◆ PROMPT ◆
Every entry that follows must be written out exactly, apart from its pictures.

┄┄┄┄┄┄

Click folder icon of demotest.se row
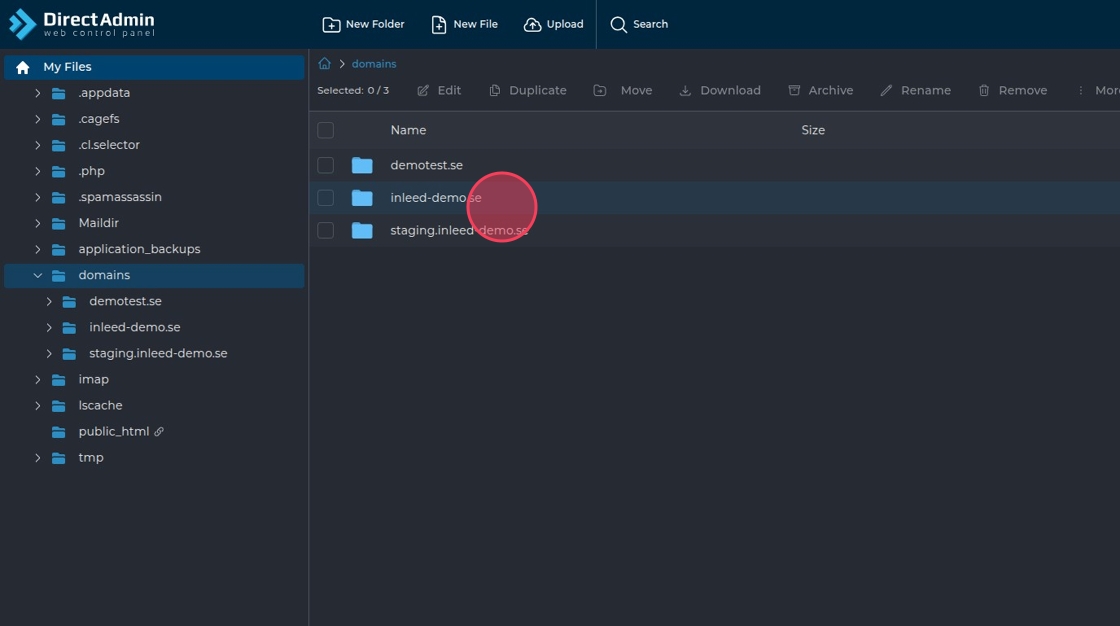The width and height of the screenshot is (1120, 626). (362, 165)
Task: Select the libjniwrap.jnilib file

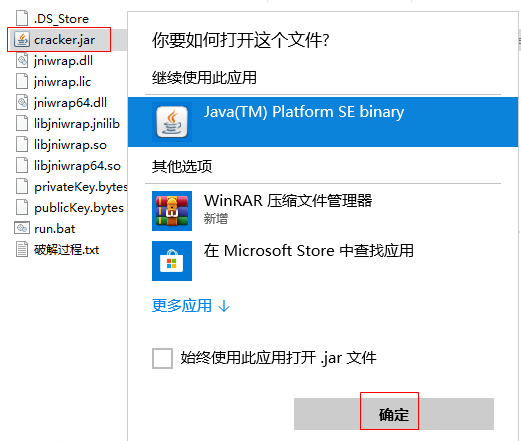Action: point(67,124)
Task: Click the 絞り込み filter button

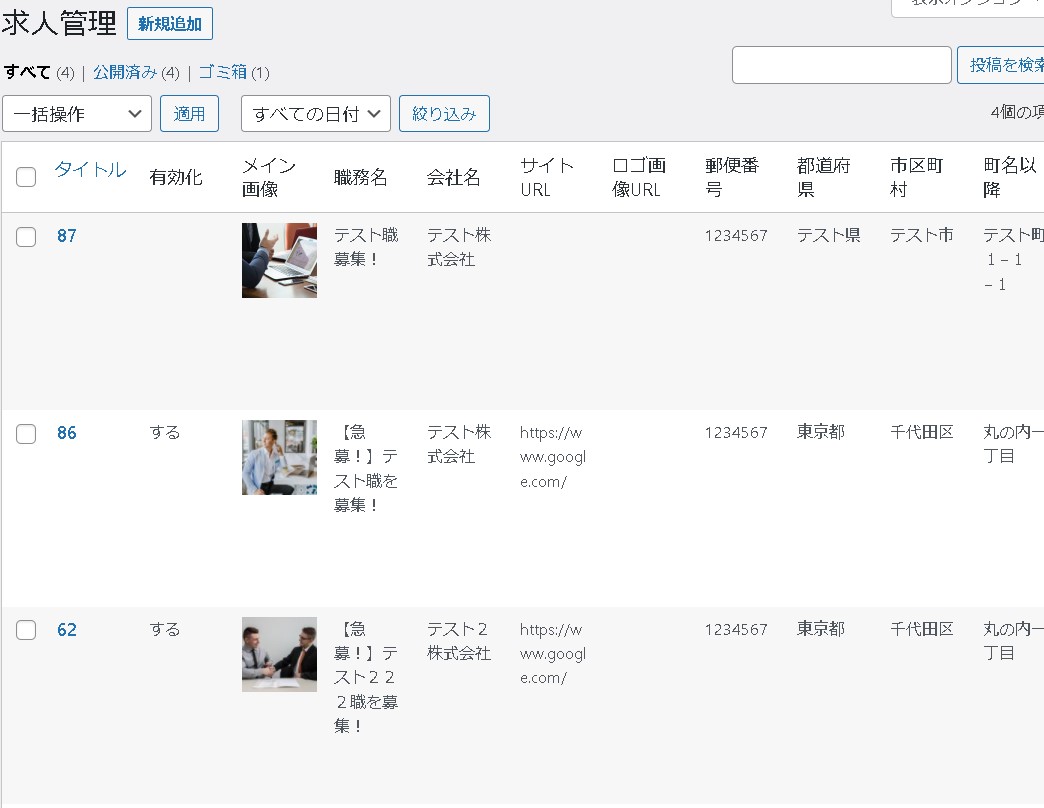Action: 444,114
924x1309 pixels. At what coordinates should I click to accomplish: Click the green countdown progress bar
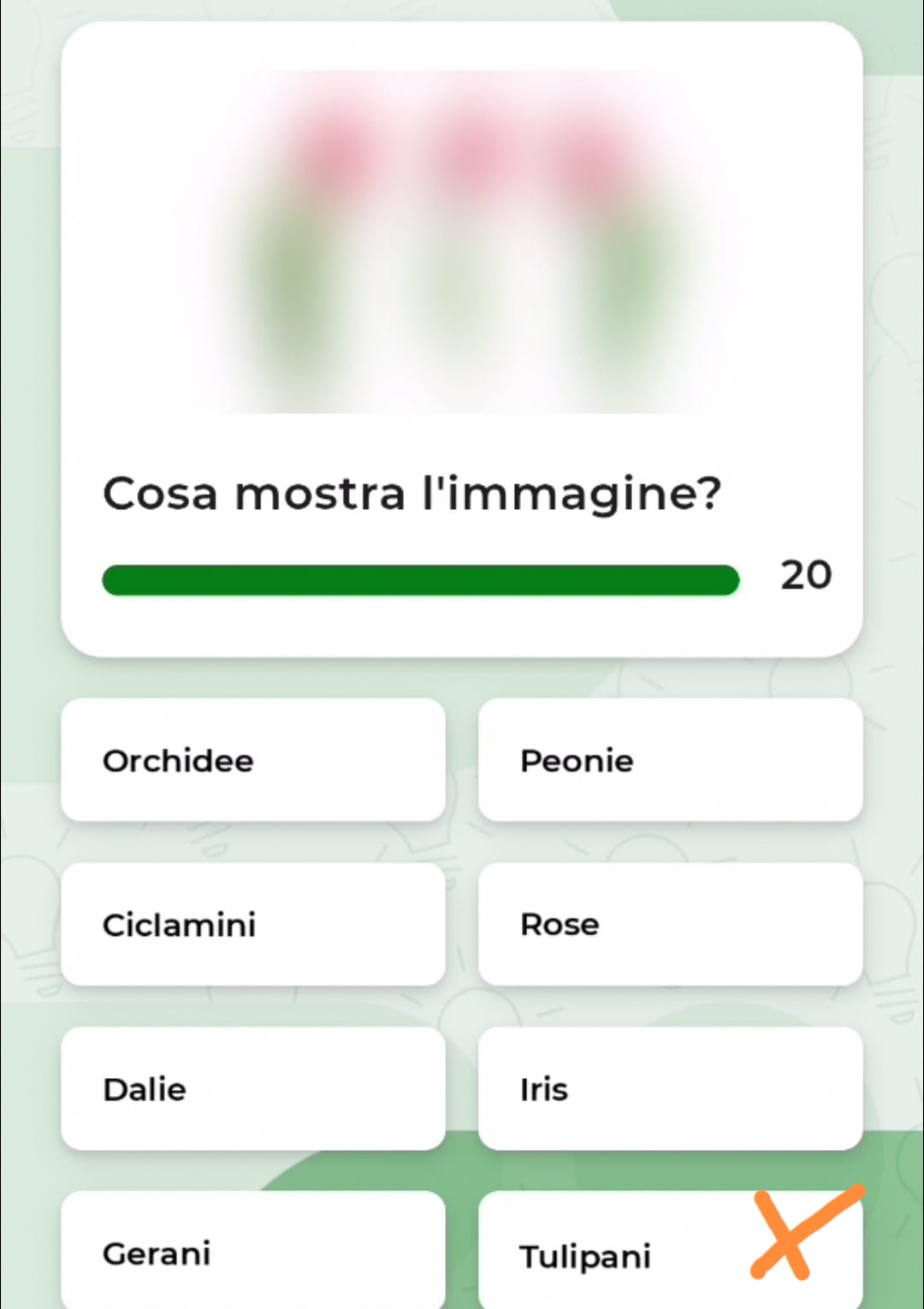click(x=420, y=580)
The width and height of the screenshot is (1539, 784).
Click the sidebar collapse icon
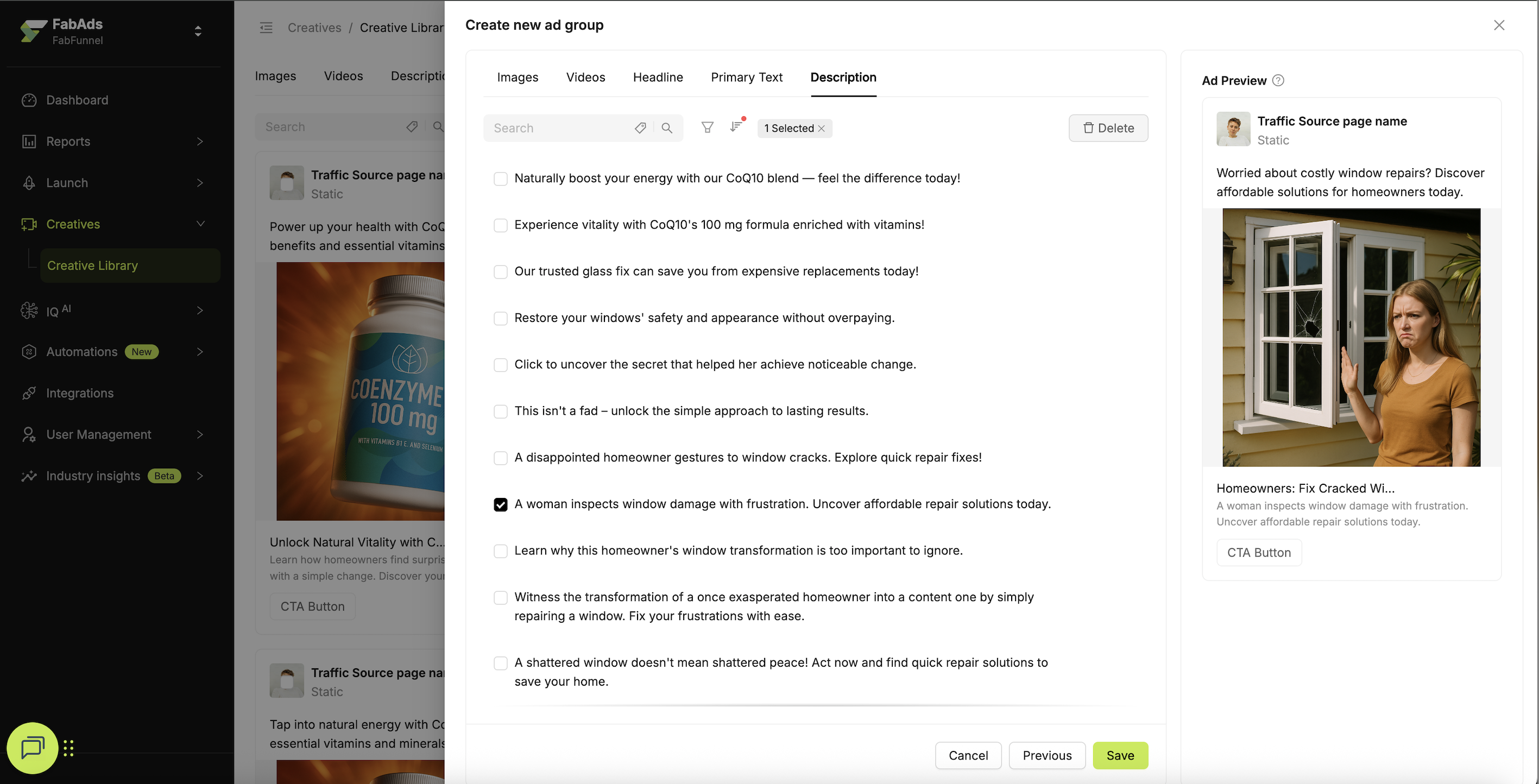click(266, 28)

┄┄┄┄┄┄

◆ ANSWER FOR THE TASK ◆
Click folder icon of demotest.se row
The width and height of the screenshot is (1120, 626). (362, 165)
Task: Select the libjniwrap.jnilib file

Action: point(67,124)
Task: Click the 絞り込み filter button

Action: 444,114
924x1309 pixels. At what coordinates should I click to accomplish: Click the green countdown progress bar
click(x=420, y=580)
The width and height of the screenshot is (1539, 784).
Click the sidebar collapse icon
click(266, 28)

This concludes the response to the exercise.